**Problems to solve**
- a) Retype the text on type 1 diabetes, starting with "I thought insulin" and going on through "supposed to believe?".
- b) What were the son's first two A1c results, according to the text on type 1 diabetes?

━━━━━ Excerpted passage

Just as I’m getting adjusted to my son’s recent type 1 diagnosis and just as I’m becoming confident he won’t end up as a blind invalid in a wheelchair because his first two A1cs were both 5.7, I read the following from the JDRF:

“Insulin, however, is not a cure for diabetes, nor does it prevent its eventual and devastating complications which may include kidney failure, blindness, heart disease, stroke, and amputation.”

I thought insulin and tight control WILL prevent these devastating complications. The JDRF is making it sound as if eventually, everyone will succumb to the devastation. I’m upset all over again. What am I supposed to believe?

Answer:

From: DTeam Staff

Sorry that you have received the JDRF headlines; this is a longstanding problem with trying to raise awareness of the seriousness of diabetes and the need to increase funding for research for cures and treatments of diabetes and related problems. Both of you are correct. Tight control decreases short- and also long-term complications of diabetes, but since current treatment methods are only an approximation of how the pancreas normally works, there are always times when high sugars occur. So, damage is not 100% preventable even with tight control. For the person with diabetes or the parent of someone with diabetes, this is still the best that can be achieved at the moment and still worth the burden of frequent blood glucose testing, meal planning, carbohydrate counting, multi dose insulin regimens, insulin pumps, etc.

━━━━━━━━━━
━━━━━ Given information

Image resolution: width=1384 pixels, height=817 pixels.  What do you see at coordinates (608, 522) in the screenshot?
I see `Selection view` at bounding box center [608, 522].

━━━━━━━━━━

**Answers to each task**
- a)
I thought insulin and tight control WILL prevent these devastating complications. The JDRF is making it sound as if eventually, everyone will succumb to the devastation. I’m upset all over again. What am I supposed to believe?

- b) Both were 5.7.